Transcribe each record below character for character.

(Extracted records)
- - -

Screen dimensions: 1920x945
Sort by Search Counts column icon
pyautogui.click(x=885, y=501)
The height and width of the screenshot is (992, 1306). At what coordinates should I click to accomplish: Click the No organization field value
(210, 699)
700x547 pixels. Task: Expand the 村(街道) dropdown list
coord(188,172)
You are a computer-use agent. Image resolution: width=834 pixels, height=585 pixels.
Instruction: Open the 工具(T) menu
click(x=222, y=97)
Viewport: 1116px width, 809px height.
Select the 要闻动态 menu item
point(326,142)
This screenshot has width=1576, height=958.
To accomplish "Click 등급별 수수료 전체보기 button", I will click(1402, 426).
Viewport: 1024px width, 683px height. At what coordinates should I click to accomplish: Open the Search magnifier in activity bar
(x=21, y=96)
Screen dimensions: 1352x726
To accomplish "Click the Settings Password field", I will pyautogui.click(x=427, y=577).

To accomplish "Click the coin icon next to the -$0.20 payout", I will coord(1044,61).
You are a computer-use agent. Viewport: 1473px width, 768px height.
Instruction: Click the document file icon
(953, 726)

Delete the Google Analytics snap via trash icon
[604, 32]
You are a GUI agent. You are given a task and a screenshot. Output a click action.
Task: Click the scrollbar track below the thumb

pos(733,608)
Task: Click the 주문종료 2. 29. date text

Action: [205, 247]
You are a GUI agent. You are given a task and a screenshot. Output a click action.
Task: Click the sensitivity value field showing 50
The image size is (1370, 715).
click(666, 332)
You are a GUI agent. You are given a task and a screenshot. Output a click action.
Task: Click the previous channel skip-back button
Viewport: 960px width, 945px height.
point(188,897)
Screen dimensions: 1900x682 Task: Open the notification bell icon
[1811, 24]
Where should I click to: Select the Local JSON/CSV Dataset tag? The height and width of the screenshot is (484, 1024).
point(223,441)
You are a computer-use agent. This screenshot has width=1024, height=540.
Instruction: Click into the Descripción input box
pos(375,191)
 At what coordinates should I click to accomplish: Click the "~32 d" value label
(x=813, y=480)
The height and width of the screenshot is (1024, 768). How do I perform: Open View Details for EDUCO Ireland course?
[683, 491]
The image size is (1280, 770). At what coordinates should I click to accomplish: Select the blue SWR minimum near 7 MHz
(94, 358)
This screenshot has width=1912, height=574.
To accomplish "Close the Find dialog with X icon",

- - -

- **ANSWER BELOW**
Screen dimensions: 1920x945
Sort by Search Counts column icon
pyautogui.click(x=885, y=501)
The height and width of the screenshot is (992, 1306). At what coordinates should I click to accomplish: Click the No organization field value
(210, 699)
700x547 pixels. Task: Expand the 村(街道) dropdown list
coord(188,172)
You are a computer-use agent. Image resolution: width=834 pixels, height=585 pixels.
Instruction: Open the 工具(T) menu
click(x=222, y=97)
Viewport: 1116px width, 809px height.
Select the 要闻动态 menu item
point(326,142)
This screenshot has width=1576, height=958.
To accomplish "Click 등급별 수수료 전체보기 button", I will click(1402, 426).
Viewport: 1024px width, 683px height. At what coordinates should I click to accomplish: Open the Search magnifier in activity bar
(x=21, y=96)
Screen dimensions: 1352x726
To accomplish "Click the Settings Password field", I will pyautogui.click(x=427, y=577).

To accomplish "Click the coin icon next to the -$0.20 payout", I will coord(1044,61).
You are a computer-use agent. Viewport: 1473px width, 768px height.
Instruction: Click the document file icon
(953, 726)

Delete the Google Analytics snap via trash icon
[604, 32]
You are a GUI agent. You are given a task and a screenshot. Output a click action.
Task: Click the scrollbar track below the thumb

pos(733,608)
Task: Click the 주문종료 2. 29. date text

Action: [205, 247]
You are a GUI agent. You are given a task and a screenshot. Output a click action.
Task: Click the sensitivity value field showing 50
The image size is (1370, 715).
click(666, 332)
You are a GUI agent. You are given a task and a screenshot. Output a click action.
Task: Click the previous channel skip-back button
Viewport: 960px width, 945px height.
point(188,897)
Screen dimensions: 1900x682 Task: Open the notification bell icon
[1811, 24]
Where should I click to: Select the Local JSON/CSV Dataset tag? The height and width of the screenshot is (484, 1024).
point(223,441)
You are a computer-use agent. This screenshot has width=1024, height=540.
Instruction: Click into the Descripción input box
pos(375,191)
 At what coordinates should I click to accomplish: Click the "~32 d" value label
(x=813, y=480)
The height and width of the screenshot is (1024, 768). How do I perform: Open View Details for EDUCO Ireland course?
[683, 491]
The image size is (1280, 770). At what coordinates should I click to accomplish: Select the blue SWR minimum near 7 MHz
(94, 358)
This screenshot has width=1912, height=574.
To accomplish "Close the Find dialog with X icon",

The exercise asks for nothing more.